■ PROBLEMA CURTO 1
Traduza para o inglês esta frase do texto sobre o faroeste: "O caubói, imagem de vida livre, está circunstanciado às cercas nos dias de hoje."

■ PÁGINA
---------------
(ATENÇÃO: esse texto apresenta spoilers do filme “A qualquer custo”)
O faroeste é um dos gêneros narrativos fundamentadores da história do cinema. Tido como desgastado, foi parodiado e relegado a tipo de filme que não conclamaria as massas. Em estruturas bem definidas de tipos humanos, de tramas ligadas ao destino — redentor ou danoso — de seus protagonistas, do lugar social em que os personagens ocupam e do problema moral que lhes aflige, esse gênero predominantemente norte-americano foi relido por grandes diretores europeus, como Sergio Leone e Jean-Pierre Melville, por exemplo. A estética neorrealista deve bastante aos filmes de velho Oeste por inserir um homem em um meio e, assim, as obras que dialogam com esse esquema trazem uma riqueza de elementos ainda cara ao cinema da atualidade, em que o engajamento persiste, agora como um recurso persuasivo ao público.
Ainda assim, filmes de faroeste sempre estão presentes ao menos a cada década: ou é produzido por um realizador novato, ou é revisitado por um grande diretor da atualidade, vide os exemplos recentes de Quentin Tarantino (em Django Livre e Os oito odiados) e dos irmãos Cohen (em Onde os fracos não tem vez). Nessas novas versões, o gênero tem sido ajustado à atualidade, e sua estrutura narrativa fixa permite nesses casos emergir um contexto, um plano de fundo em evidência sem o qual o filme não garantiria sua grandiosidade. Afinal os cenários espetaculares do deserto, típicos dos clássicos westerns americanos, como em John Huston por exemplo, são um outro protagonista, no entanto nesse caso estão ausentes, inacessíveis. O caubói, imagem de vida livre, está circunstanciado às cercas nos dias de hoje.
Esses são o tema e a estrutura do filme A qualquer custo (Hell or High Water. EUA, Policial/Western – 2016. 01h42) dirigido pelo escocês David Mackenzie e roteirizado por Taylor Sheridan (do ótimo Sicario: terra de ninguém). Trata-se da história de dois irmãos, o divorciado e desempregado Toby (interpretado por um ótimo Chris Pine) e o ex-presidiário e assaltante Tanner (com a atuação enérgica e não menos sutil de Bem Foster) que elaboram um plano para assaltar pequenas quantias das agências do banco e para quitar a hipoteca da propriedade da família, prestes a ser perdida pela inadimplência e pelos juros após a morte da mãe.
---------------
Registros de localização de palavras e elementos
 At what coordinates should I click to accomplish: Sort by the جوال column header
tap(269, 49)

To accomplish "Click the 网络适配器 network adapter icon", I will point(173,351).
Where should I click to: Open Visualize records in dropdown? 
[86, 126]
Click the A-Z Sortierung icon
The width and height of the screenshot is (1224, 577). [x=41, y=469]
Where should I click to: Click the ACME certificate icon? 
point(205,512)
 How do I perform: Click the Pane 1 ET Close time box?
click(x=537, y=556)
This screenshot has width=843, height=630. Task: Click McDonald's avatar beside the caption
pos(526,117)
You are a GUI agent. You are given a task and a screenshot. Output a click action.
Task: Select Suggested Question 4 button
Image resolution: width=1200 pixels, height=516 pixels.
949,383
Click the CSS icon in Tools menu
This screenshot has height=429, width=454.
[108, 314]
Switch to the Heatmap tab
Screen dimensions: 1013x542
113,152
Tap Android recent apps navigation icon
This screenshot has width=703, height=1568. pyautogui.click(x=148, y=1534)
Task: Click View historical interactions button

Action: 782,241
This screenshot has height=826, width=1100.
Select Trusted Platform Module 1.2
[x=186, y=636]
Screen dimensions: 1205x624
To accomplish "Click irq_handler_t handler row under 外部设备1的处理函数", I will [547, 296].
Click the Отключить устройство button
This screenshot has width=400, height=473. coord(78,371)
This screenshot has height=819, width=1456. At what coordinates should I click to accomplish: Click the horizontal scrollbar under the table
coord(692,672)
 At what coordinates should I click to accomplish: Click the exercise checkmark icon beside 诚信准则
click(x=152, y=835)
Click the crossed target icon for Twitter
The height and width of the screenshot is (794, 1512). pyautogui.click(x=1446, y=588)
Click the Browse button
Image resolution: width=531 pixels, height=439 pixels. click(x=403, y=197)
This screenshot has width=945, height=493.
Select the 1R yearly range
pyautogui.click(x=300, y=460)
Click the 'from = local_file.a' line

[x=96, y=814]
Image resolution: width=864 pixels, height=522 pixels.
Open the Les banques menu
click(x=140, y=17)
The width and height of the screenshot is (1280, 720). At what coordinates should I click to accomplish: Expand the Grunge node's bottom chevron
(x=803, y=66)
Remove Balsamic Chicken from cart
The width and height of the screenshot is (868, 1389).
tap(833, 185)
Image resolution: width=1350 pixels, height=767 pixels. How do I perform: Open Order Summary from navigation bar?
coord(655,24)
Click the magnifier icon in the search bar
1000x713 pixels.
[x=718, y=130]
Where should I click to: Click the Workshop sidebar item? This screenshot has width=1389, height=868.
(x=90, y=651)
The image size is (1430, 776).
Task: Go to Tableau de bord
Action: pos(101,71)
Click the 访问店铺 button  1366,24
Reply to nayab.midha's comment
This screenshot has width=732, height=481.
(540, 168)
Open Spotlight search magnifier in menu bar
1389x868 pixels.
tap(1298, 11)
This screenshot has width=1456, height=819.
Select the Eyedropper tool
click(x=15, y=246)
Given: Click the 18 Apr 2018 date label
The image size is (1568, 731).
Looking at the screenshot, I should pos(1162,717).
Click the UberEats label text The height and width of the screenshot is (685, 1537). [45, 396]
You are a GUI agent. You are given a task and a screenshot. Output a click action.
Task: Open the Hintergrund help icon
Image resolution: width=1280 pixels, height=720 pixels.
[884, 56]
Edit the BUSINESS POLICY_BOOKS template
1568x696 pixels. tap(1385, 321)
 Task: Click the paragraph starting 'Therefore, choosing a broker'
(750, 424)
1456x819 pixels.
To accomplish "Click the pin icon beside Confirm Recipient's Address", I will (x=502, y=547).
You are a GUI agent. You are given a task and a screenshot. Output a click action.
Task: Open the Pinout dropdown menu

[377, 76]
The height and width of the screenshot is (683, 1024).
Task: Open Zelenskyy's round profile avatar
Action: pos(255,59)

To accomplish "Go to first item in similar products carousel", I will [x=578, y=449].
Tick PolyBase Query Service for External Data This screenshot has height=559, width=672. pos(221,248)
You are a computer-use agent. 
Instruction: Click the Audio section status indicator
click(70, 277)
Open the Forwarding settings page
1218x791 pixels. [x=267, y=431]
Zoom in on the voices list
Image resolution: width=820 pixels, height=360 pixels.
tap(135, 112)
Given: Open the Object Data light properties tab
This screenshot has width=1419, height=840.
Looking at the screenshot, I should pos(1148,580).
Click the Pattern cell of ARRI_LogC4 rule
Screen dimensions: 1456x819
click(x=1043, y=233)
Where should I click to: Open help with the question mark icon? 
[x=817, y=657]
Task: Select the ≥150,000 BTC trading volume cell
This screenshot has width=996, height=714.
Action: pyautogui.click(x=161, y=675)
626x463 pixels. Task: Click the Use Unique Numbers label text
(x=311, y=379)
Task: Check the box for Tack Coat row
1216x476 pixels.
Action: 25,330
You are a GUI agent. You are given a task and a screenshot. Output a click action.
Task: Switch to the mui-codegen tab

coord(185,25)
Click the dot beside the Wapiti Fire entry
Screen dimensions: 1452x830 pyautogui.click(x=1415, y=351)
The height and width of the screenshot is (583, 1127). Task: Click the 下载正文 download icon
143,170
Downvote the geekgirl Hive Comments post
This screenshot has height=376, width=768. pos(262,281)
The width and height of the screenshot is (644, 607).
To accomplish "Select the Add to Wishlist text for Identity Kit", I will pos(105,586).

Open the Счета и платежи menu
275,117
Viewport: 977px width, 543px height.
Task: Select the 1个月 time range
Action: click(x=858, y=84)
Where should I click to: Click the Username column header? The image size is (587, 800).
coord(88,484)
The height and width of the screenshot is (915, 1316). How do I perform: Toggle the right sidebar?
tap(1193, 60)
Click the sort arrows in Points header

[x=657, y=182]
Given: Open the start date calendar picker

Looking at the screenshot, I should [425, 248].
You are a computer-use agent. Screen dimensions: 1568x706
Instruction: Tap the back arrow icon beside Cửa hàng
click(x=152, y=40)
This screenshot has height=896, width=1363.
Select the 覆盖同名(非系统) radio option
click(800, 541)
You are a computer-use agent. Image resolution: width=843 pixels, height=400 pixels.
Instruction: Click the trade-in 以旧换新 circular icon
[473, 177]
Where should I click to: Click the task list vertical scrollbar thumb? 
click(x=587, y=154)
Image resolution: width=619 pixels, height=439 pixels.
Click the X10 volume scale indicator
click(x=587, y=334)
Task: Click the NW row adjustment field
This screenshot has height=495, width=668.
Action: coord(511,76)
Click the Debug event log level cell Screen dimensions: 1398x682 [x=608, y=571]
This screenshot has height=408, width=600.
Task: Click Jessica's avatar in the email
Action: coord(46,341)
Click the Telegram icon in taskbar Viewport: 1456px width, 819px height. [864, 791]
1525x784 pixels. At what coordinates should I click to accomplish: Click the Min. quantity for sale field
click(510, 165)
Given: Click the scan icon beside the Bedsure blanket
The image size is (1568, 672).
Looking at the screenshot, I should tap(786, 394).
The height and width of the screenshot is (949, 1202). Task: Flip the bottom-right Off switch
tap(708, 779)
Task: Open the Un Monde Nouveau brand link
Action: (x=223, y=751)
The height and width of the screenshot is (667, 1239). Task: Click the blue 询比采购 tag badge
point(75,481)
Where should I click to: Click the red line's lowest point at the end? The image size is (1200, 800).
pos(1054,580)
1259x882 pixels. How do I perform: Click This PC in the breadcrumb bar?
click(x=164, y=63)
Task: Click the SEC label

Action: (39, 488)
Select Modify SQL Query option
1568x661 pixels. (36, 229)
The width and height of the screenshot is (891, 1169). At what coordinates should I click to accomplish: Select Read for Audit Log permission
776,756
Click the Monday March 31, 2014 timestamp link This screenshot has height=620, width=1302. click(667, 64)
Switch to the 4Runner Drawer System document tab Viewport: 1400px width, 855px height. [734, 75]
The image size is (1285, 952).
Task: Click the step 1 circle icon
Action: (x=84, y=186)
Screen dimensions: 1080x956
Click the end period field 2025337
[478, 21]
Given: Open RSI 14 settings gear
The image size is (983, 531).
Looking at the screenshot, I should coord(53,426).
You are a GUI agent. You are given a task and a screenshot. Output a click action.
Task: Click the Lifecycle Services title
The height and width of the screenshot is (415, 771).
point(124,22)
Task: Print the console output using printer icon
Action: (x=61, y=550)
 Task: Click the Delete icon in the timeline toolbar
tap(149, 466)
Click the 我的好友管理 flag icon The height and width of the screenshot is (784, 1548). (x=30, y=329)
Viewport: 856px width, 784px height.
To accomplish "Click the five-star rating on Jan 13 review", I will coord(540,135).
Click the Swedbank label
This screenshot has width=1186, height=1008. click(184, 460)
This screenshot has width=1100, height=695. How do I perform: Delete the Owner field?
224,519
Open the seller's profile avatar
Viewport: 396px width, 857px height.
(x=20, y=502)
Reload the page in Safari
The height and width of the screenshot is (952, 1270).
---------------
■ PROBLEMA CURTO 2
Troque "icon" por "symbol" nas entradas, do começo delas até a linha com "point(205,512)", inclusive. Devolva apenas essas linhas, sem nenhuma outra alteração.

■ RESPOSTA 1
The cowboy, an image of free life, is confined to fences nowadays.

■ RESPOSTA 2
 At what coordinates should I click to accomplish: Sort by the جوال column header
tap(269, 49)

To accomplish "Click the 网络适配器 network adapter symbol", I will point(173,351).
Where should I click to: Open Visualize records in dropdown? 
[86, 126]
Click the A-Z Sortierung symbol
The width and height of the screenshot is (1224, 577). [x=41, y=469]
Where should I click to: Click the ACME certificate symbol? 
point(205,512)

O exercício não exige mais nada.